MY FAVORITE NDUME STORY is about a woman she treated in the first year of the camps, at a clinic in Rundu, on Namibia’s northern border. More than 200 patients had signed up. Only 82 came, because so many were scared of having their eyes cut open. This woman was one of the brave ones.

When Ndume held the camp at Rundu the next year, the same woman came in, exultant. She wanted to show the doctor her farm, which she’d been able to vastly expand: “I make so many crops now!” she told Ndume. But first she pulled Ndume by the hand to the clinic door.

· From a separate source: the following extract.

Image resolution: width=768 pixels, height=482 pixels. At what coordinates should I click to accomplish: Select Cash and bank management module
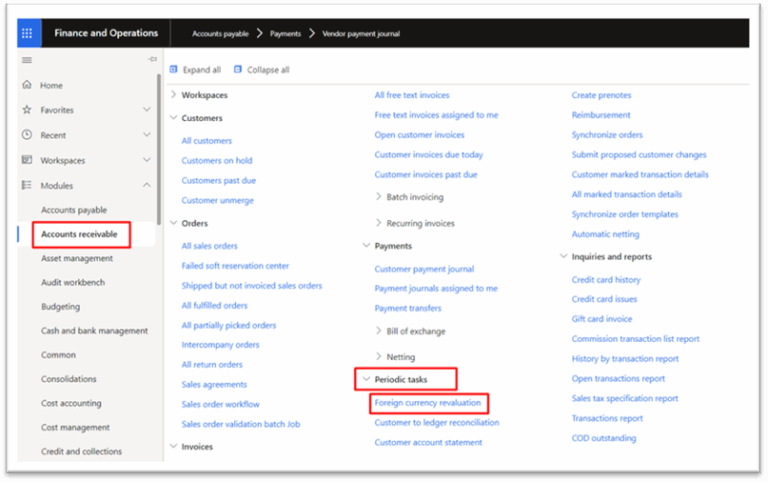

“I brought some of my friends,” the woman said. Outside were scores of people eager for the surgery after seeing what it did for others. “They talk of it like a miracle,” the woman said.

Ndume treated hundreds that week. As her colleague Sven Obholzer put it, patients “walked in with their hands on the shoulders of the people in front of them and walked out on their own.”

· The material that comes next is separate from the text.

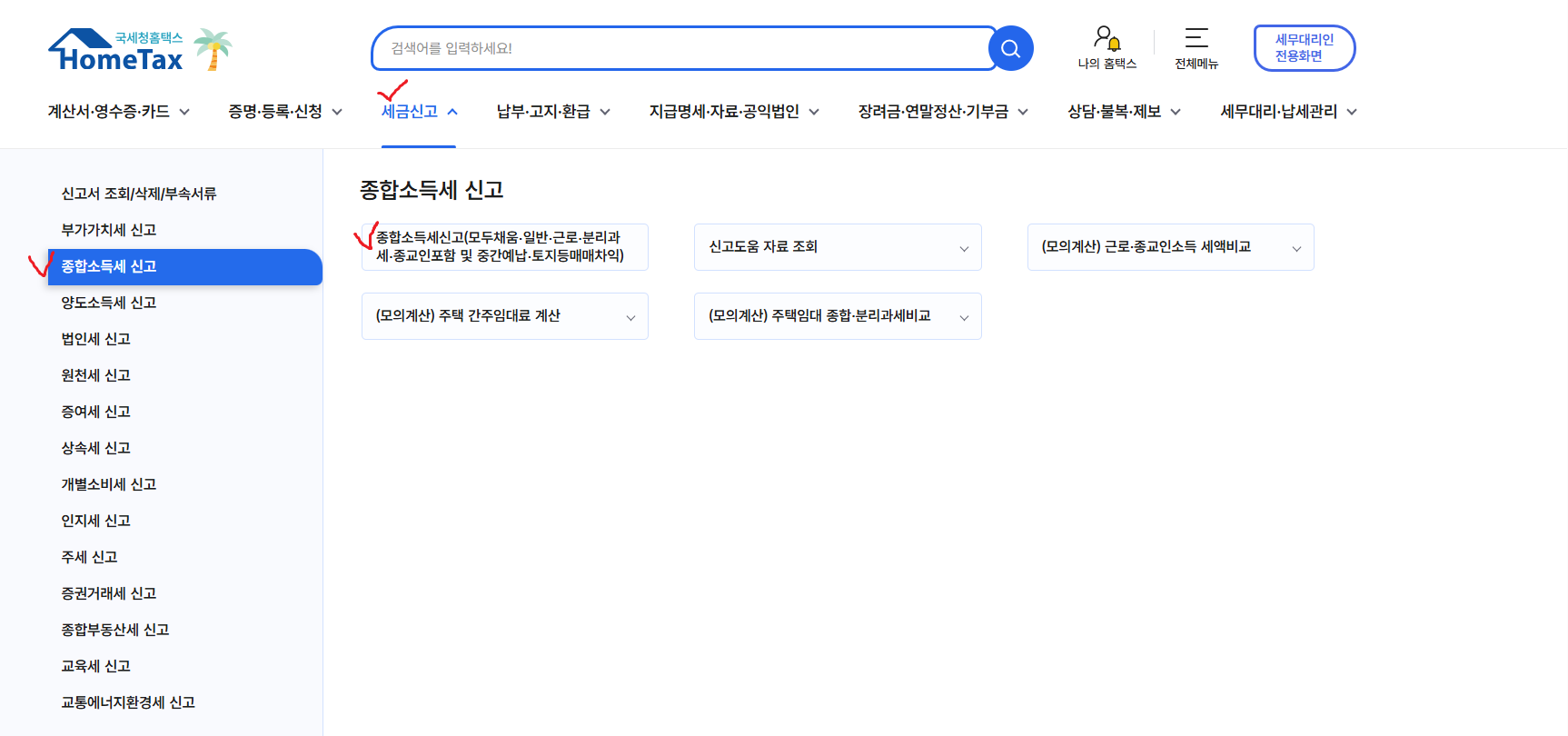Expand (모의계산) 주택임대 종합·분리과세비교
Image resolution: width=1568 pixels, height=736 pixels.
click(837, 316)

The UN honor was a great boost. Yet despite Ndume’s work and others’, some 20 million people worldwide remain blind from cataracts. Treat them all, and you’ve cured half of all blindness. Doing that, however, will require not just camps but also permanent infrastructure to make treatment routine. This is one reason former NBA star Dikembe Mutombo built a hospital in his hometown of Kinshasa, Democratic Republic of the Congo. When Ndume visited, the hospital’s value, and inadequacy, were made clear. Scheduled for five days, she stayed for seven, did more than a hundred operations, and left a waiting list of hundreds. “It is like this everywhere,” she told me. For every patient she treats, dozens go unseen and unseeing: “Always more.”

When I mentioned to Ndume the causes of blindness this story would address, this was her gentle response: “These other things, macular degeneration, retinitis pigmentosa, they are nothing next to cataracts.” The most generous of souls, Ndume did not mean those conditions are inconsequential or that no one should seek cures for them. She meant that in the quest to end blindness, medicine’s biggest challenge is not just finding cures but also delivering them.

That day Ndume performed nine cataract operations before lunch. Observing one, I saw for the first time a knife slice into an eyeball. The sight disturbed me—in part, I realized, because nothing symbolizes awareness as much as an eye wide open. Here was an eye absurdly wide open, thanks to the ophthalmic speculum holding back its lids—yet utterly oblivious to the steel carving a curve in its cornea.

Recognizing that made it easier to watch. I knew that the anesthetic would soon fade and that once it did, the eye would see clearly.